J'ai parcouru ces rues l'une après l'autre, Prata, Douradores, Fanqueiros, Madalena, et retour, Augusta, Sapateiros et Ouro. L'expression la plus banale des touristes et des officiels m'est venue à l'esprit : le coeur historique de la ville; ils se régalent, tous, de ces mots consacrés, la fierté de Lisbonne, son coeur historique, celui qu'aucune main n'a le droit de toucher, le coeur éternel de la capitale portugaise. Tous leurs clichés, eux aussi ils croient que leur ville est éternelle, alors qu'elle est périssable, comme l'empire colonial du Portugal, périssable comme l'équilibre du monde, la domination des forces occidentales, l'empire soviétique, les démocraties populaires, périssables, périssables, personne ne veut le savoir : le Portugal éternel et son coeur historique. Ils savent pourtant qu'il a été démoli une première fois, en 1755. Cela ne suffit pas, ils ne veulent pas voir le périssable.
Vous entendez?
Agustina passe son temps à les inquiéter : elle voit mieux, elle entend mieux que tout le monde. Toujours du bleu, par là... Et ce roulement de pierres lointain... Comment pouvez-vous ne pas l'entendre? Elle se tient aux fenêtres du bureau, impossible d'être en repos, depuis qu'ils se sont séparés du gardien. N'est-ce pas simplement cet imbécile qu'on entend taper au loin, à coups de marteau sur sa rampe? Il le fait exprès, l'inconscient, il veut nous faire ramasser, tous.

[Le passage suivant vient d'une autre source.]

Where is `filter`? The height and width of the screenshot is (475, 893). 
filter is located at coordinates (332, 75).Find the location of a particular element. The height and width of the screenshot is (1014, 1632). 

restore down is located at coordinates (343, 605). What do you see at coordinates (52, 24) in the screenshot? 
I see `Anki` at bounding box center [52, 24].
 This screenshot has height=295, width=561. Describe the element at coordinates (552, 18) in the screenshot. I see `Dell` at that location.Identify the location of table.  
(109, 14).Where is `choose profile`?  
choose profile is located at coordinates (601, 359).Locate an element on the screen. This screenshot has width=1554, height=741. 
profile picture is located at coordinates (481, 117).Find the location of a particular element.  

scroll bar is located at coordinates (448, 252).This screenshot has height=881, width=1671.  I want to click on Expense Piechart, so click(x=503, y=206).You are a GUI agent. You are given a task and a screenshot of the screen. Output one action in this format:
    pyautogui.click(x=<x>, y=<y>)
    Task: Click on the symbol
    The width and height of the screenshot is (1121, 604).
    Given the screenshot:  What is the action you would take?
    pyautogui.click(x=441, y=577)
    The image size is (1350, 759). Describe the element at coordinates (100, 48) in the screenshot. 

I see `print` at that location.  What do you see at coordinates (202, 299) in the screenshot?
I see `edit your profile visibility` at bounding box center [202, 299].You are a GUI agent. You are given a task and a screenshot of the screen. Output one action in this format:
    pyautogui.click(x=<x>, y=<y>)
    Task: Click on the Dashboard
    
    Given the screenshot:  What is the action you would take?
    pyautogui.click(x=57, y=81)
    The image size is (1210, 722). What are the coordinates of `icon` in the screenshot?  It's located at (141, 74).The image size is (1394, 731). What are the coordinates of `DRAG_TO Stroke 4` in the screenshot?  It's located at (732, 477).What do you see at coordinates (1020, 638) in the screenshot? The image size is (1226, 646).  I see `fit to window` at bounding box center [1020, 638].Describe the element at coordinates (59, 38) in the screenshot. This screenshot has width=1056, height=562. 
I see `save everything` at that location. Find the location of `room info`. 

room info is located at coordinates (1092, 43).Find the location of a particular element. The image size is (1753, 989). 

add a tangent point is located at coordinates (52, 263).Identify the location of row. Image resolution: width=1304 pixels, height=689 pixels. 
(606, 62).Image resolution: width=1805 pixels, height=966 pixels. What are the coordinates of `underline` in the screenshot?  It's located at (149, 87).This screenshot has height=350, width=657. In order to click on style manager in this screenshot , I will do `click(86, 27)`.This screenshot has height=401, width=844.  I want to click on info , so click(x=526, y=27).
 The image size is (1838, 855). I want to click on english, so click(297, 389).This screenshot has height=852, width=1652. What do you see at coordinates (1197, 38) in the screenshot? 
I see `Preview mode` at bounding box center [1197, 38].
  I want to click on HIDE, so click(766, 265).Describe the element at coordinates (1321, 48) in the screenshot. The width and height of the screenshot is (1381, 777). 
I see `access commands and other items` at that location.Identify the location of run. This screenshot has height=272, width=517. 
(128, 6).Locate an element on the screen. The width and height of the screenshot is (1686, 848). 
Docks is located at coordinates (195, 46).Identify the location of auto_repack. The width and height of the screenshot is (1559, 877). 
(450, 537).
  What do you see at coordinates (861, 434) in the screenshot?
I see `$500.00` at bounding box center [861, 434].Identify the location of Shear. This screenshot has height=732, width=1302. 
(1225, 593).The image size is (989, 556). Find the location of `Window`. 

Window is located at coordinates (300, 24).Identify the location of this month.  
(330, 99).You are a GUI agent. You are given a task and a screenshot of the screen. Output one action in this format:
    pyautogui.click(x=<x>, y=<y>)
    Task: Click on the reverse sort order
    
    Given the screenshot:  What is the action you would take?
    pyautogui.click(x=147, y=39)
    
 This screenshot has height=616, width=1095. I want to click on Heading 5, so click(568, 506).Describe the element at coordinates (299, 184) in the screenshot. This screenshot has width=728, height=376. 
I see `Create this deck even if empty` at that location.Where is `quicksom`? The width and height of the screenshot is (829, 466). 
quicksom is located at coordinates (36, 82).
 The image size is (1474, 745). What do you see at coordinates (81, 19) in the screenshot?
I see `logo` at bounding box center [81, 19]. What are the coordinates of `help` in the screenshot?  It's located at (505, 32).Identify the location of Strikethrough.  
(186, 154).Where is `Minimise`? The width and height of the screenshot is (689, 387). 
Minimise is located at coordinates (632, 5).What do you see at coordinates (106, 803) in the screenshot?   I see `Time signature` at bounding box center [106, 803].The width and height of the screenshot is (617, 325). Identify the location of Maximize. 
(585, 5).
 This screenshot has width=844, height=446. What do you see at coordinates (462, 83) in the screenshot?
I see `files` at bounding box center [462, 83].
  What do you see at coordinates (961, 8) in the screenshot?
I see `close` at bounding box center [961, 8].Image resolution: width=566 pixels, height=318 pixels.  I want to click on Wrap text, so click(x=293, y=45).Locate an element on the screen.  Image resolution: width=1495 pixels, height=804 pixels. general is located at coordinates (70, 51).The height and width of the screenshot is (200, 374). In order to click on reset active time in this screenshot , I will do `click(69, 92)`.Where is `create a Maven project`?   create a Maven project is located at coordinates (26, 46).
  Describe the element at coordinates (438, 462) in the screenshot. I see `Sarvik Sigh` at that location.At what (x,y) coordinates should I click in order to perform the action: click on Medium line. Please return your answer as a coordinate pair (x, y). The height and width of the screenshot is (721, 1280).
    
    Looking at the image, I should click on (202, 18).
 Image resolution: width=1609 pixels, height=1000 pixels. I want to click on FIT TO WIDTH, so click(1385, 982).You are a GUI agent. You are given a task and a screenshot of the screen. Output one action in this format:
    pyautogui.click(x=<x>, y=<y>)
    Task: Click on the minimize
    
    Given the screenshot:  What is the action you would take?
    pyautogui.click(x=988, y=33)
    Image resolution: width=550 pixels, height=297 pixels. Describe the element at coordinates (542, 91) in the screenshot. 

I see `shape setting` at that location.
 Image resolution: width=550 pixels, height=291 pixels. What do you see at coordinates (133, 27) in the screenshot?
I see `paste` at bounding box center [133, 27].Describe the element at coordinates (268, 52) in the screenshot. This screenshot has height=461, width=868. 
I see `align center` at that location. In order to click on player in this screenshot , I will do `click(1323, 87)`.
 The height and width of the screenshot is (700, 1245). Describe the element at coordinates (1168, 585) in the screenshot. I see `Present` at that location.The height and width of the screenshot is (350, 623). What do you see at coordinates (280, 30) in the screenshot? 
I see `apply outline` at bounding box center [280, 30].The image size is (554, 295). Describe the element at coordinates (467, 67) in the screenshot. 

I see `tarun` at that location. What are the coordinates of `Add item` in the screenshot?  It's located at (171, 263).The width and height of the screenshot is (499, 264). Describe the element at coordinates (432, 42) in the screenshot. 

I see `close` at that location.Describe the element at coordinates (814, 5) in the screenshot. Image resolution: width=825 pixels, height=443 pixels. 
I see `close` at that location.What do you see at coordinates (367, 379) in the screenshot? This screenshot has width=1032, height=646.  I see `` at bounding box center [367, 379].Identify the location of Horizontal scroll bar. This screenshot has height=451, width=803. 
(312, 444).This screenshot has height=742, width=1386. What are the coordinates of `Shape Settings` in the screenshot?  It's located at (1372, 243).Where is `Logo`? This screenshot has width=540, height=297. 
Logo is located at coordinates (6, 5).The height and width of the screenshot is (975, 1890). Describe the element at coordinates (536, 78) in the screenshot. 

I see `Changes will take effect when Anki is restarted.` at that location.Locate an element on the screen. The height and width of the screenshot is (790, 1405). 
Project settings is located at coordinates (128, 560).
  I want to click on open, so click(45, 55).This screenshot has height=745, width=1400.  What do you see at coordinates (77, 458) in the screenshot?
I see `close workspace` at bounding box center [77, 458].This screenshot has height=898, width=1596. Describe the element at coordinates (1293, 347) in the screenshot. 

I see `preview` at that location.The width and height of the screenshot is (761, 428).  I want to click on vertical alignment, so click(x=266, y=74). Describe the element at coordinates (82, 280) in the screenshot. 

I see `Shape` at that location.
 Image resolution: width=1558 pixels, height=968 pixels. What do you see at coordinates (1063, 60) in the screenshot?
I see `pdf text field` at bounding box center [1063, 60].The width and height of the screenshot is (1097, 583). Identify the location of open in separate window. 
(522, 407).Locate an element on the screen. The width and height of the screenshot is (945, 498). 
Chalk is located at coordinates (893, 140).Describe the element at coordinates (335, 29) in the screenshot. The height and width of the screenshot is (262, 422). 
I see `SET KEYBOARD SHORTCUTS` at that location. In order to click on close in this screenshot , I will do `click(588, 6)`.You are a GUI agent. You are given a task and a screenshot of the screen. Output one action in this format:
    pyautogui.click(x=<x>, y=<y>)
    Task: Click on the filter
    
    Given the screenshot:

Non, on dirait plutôt un bruit de cloches un peu étouffé, l'Igreja dos Martires n'est pas si loin... A moins que ce ne soit l'electrico. Quelle ligne? Le 28? Il n'a sûrement pas été remis en route depuis hier. Ecoutez encore. Ce n'est pas le battement régulier d'une cloche ou d'un marteau.
Des cris d'assassiné alors?
Rien d'humain là-dedans, ne divaguons pas : une trompe de ferry. Les traversées du Tage continuent, le va-et-vient des bateaux entre les deux rives.
C'est impensable, non? Nous sommes-là, quelques-uns, et tous les autres s'embarquent, Praça do Comercio... leurs navigations de misère sur leurs bateaux orange.
Françoise Sagan : "Le miroir ***"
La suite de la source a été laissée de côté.